It had all started on 23rd Dec 2009 when I got a phone call telling me that the results of a recent MRI scan (which had been to determine the number and size of fibroids ) had shown that I had womb cancer, stage 1 grade 2,
I had my hysterectomy on 25th January 2010 and was told after the operation they were 99.9% sure that they had got it all and I would need no further treatment – seems they were wrong. When the pathology results came back I was told I needed chemotherapy and radiotherapy.
12th July 2015 has been on my mind since Xmas last year when I hit the first of my 5 year milestones – 5 years since diagnosis; 5 years since my hysterectomy; since starting chemo; starting radiotherapy.
12th July will be the day that marks my 5 years since it ended. But unlike most cancer patients who go out and celebrate and maybe even crack open a bottle of bubbly, I won’t be doing that.
I’m not going to hear those words “Congratulations, you’re cancer free” or whatever it is they say to cancer patients!! You see, since my treatment ended, I’ve had no follow up oncology appointments, other than one quick one 4 weeks after treatment ended.
Apparently my Oncologist deemed that I didn’t require any appointments as he was confident that the cancer was gone. Once I got over the initial shock of not being called to follow ups I actually accepted it as it meant I wasn’t constantly worrying about the next appointment like so many of the women I know who are part of the WCSUK private chat group.

__Aim of the task__: Copy out the part of the womb cancer account from "12th July 2015" up to and including "be doing that.", word for word.

__Dataset content__:
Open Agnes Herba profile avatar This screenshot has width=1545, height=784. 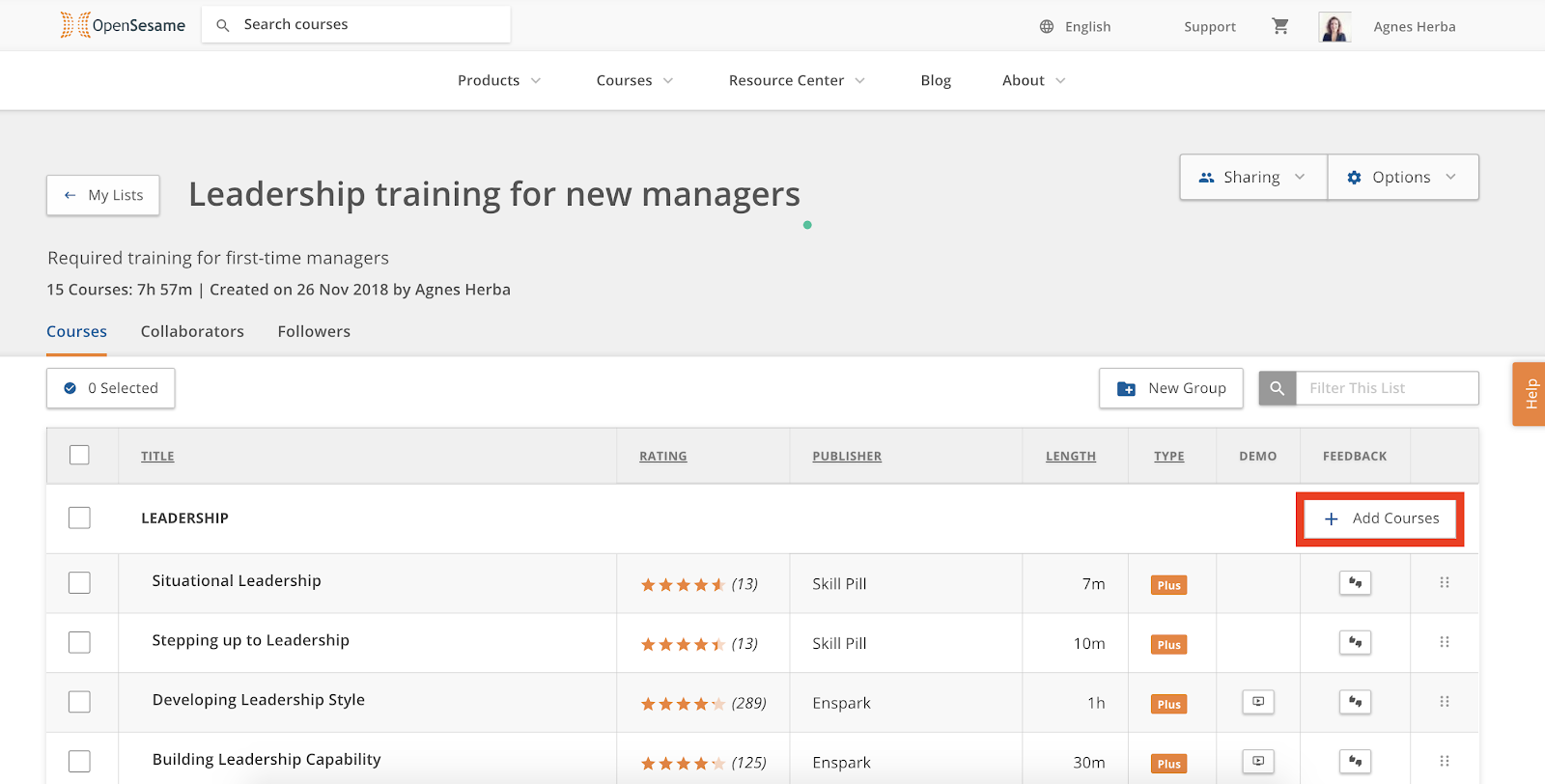coord(1334,27)
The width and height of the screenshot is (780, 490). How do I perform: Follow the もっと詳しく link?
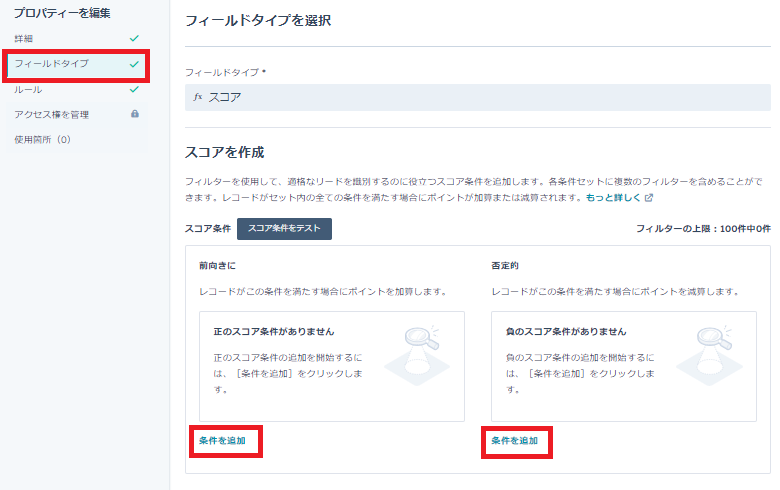(x=613, y=198)
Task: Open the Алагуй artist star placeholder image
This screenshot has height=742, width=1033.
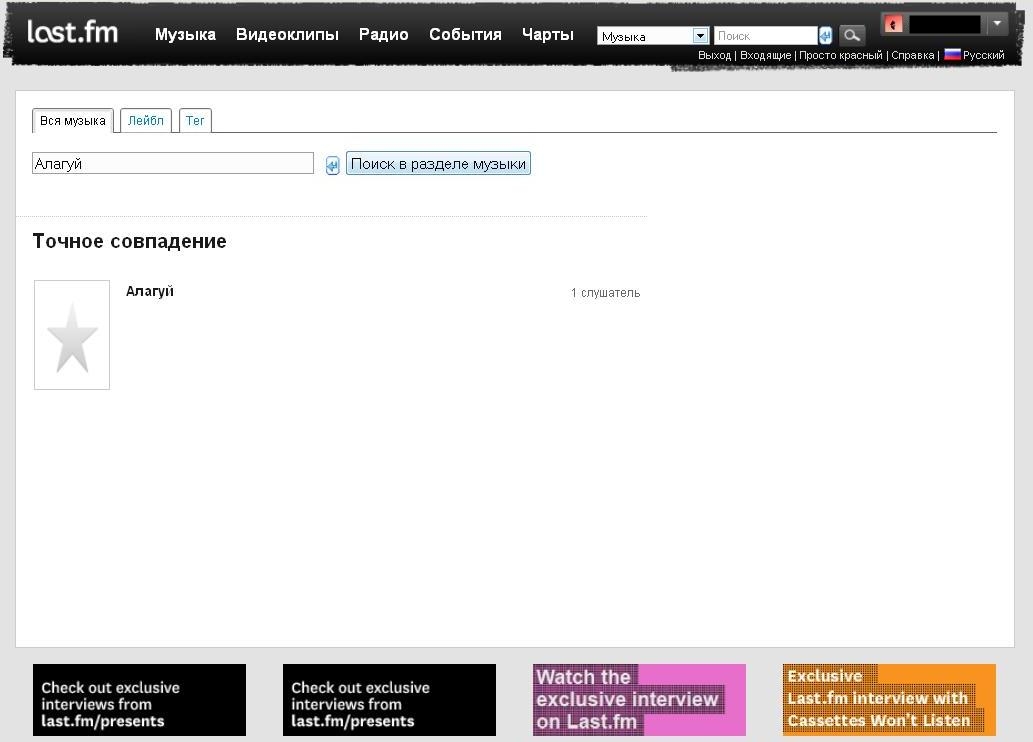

__Completed exercise__:
12th July 2015 has been on my mind since Xmas last year when I hit the first of my 5 year milestones – 5 years since diagnosis; 5 years since my hysterectomy; since starting chemo; starting radiotherapy.
12th July will be the day that marks my 5 years since it ended. But unlike most cancer patients who go out and celebrate and maybe even crack open a bottle of bubbly, I won’t be doing that.